## Data rows

####################

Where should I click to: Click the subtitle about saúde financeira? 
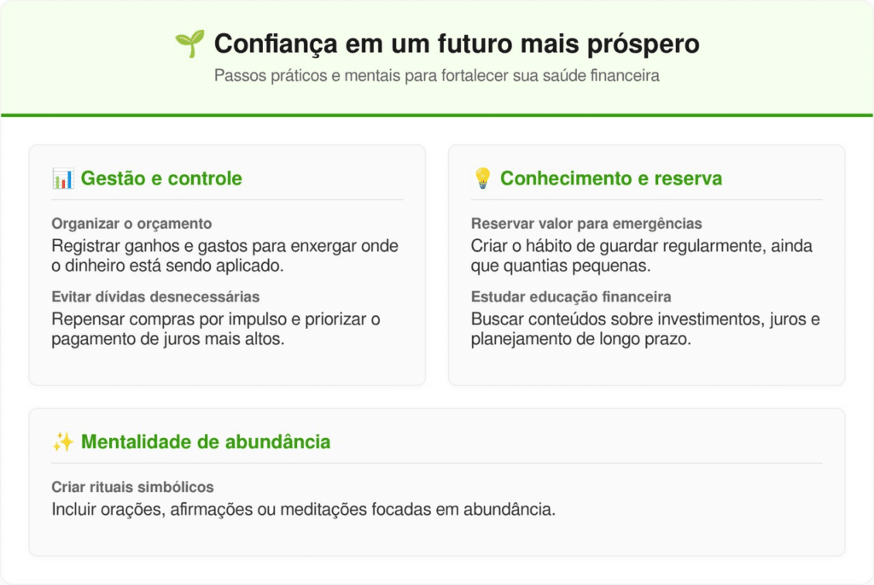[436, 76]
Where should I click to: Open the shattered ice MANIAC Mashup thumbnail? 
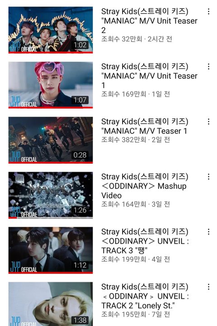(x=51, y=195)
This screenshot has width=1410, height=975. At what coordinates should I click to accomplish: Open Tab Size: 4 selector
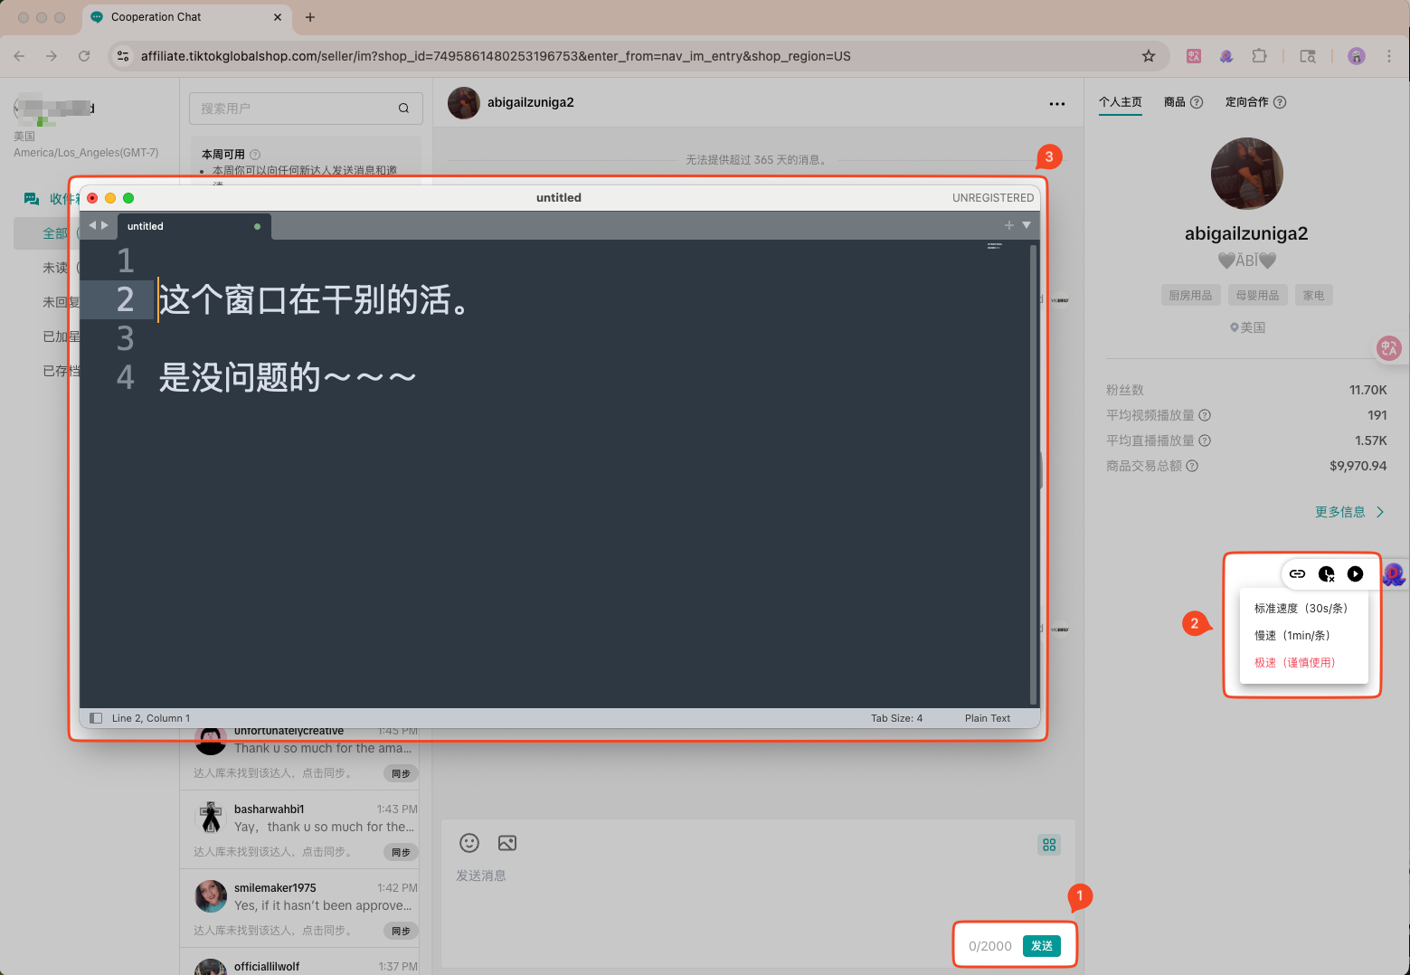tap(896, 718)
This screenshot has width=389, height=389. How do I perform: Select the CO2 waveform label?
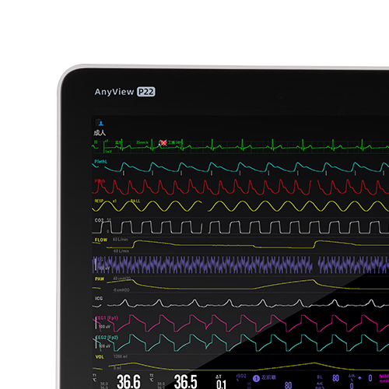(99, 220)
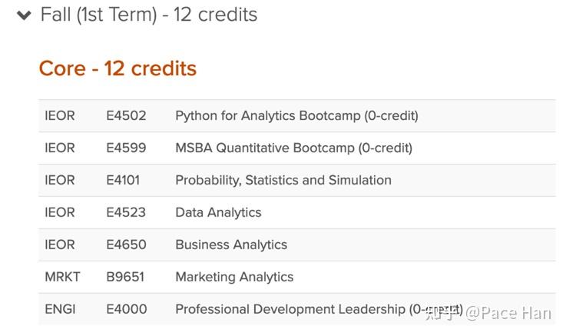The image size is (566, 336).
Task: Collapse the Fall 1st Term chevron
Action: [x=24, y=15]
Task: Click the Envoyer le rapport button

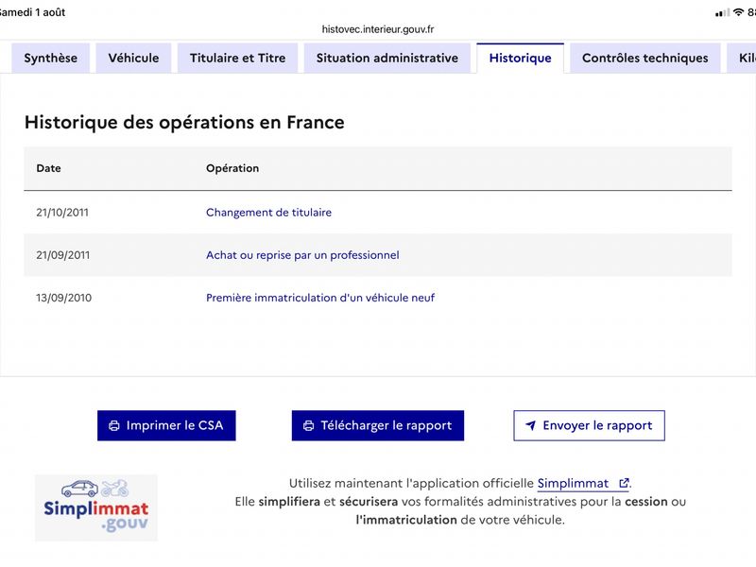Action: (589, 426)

####################

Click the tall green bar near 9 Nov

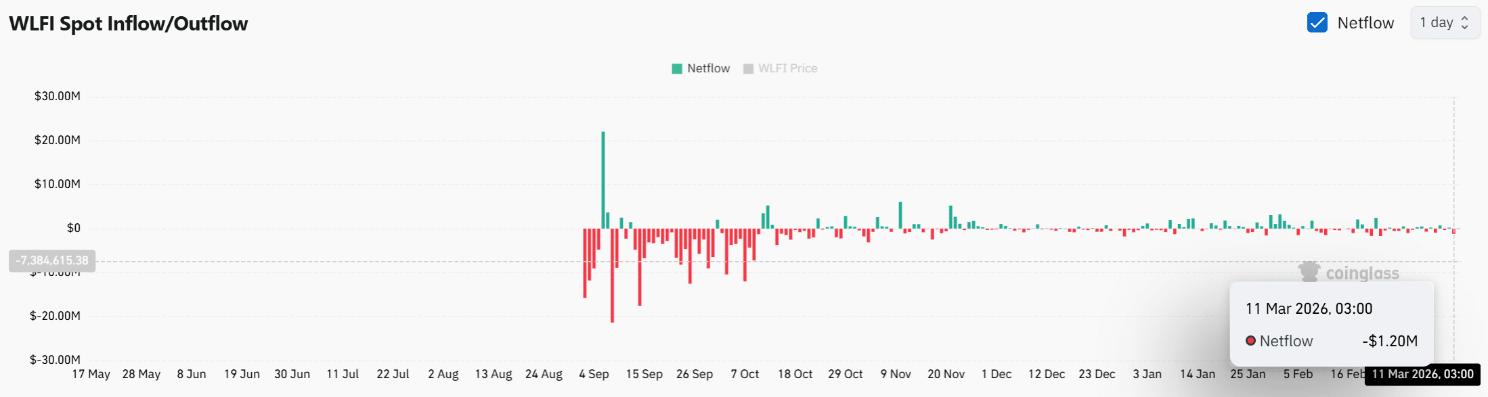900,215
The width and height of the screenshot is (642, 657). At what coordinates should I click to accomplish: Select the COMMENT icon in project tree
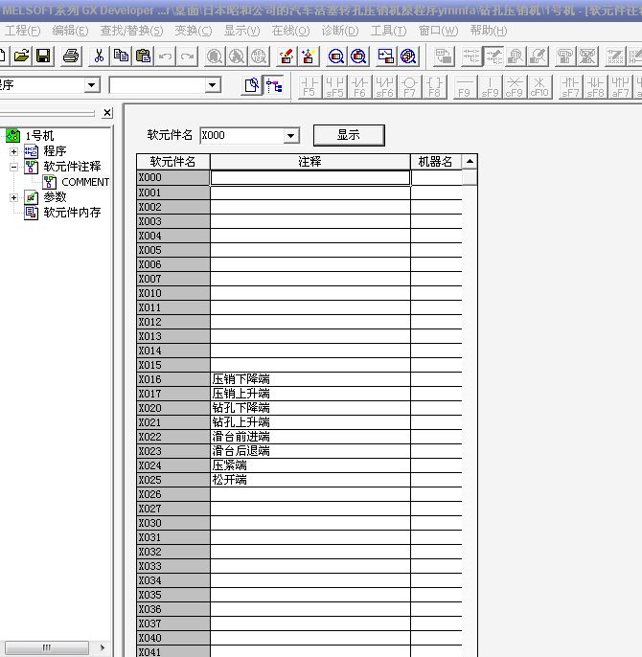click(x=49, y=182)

####################

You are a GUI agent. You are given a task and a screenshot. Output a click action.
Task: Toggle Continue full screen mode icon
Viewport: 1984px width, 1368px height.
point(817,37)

####################

Transcribe the lines from the line with "Where should I click to: Click" through the line with "Action: (589, 426)", both included, and leave the pictures out of your answer.

Where should I click to: Click the subtitle about saúde financeira? 
[436, 76]
Where should I click to: Open the shattered ice MANIAC Mashup thumbnail? 
(x=51, y=195)
This screenshot has width=1410, height=975. At what coordinates should I click to accomplish: Open Tab Size: 4 selector
tap(896, 718)
This screenshot has width=389, height=389. How do I perform: Select the CO2 waveform label?
(99, 220)
The image size is (566, 336).
Task: Collapse the Fall 1st Term chevron
Action: [x=24, y=15]
Task: Click the Envoyer le rapport button

Action: (589, 426)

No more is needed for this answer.